In her Sight Unseen Anne Marie Willis from Team Des argues that truth as correctness of the gaze became the basis of Cartesian rationalism --and we can add British empiricism and scientific positivism. She says that:

Vision was the model of knowledge for Descartes, and the theory of consciousness his thinking inaugurated was one in which there is a clear divide between observer and the observed, ‘a disembodied observer seeing with his mind’s eye’ as Jay puts it. ‘The look that sunders and compartmentalises’ became normative and integral to the development of Western culture (as cause and effect) — the foundation of science, exploration, art, technology and much else. Framed by modes of representation, correctness became a question of correspondence between sign and referent, and was codified into realist representational practices from classical sculpture, then later, with the invention of perspective, through to painting, photography, then moving image, then moving image plus sound …. and so on.
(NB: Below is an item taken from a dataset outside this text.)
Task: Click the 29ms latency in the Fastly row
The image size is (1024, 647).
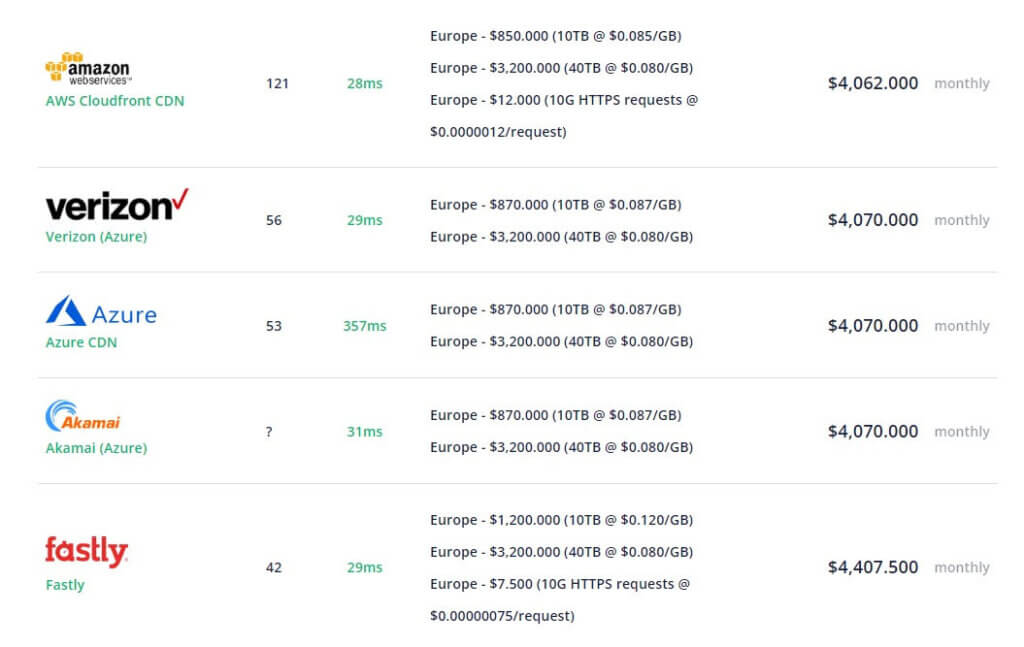Action: 364,567
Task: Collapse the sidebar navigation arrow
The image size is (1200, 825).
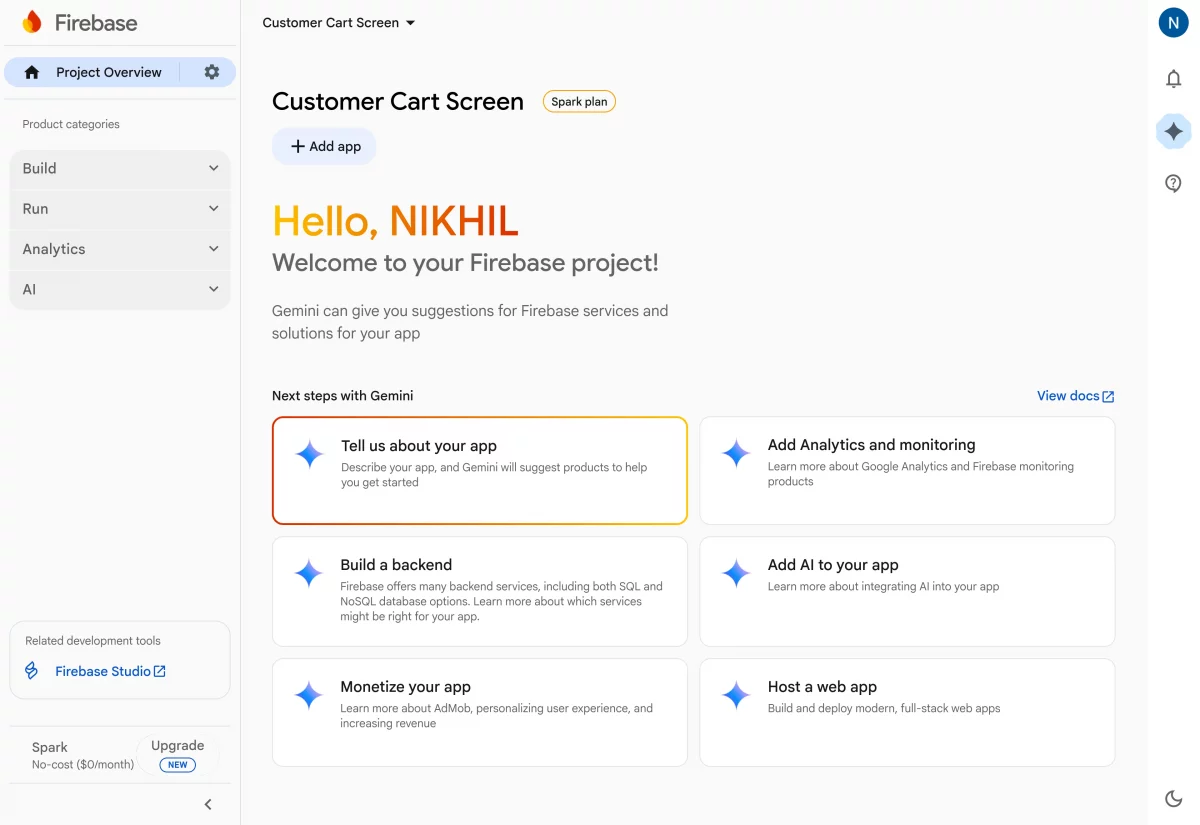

Willis adds that the drive was towards ever more ‘accurate’ techniques of the real which reached their apotheosis in analogue systems of representation, but which today have mutated into digitised simulations of
themselves. (Images generated by binary code no longer have any ‘organic’ link to their referents, unlike photographic images which are ‘caused by’ light bouncing off things and registering via chemical processes on film — today correctness of appearance still rules, but no longer with any contiguity between image and referent.)

Coupled to this mode of seeing is the rise of the sign-driven economy with its creation of desire through the look, the image, style, brand identity; here too is the dominance of the televisual, of spectacle, of the hyper-real.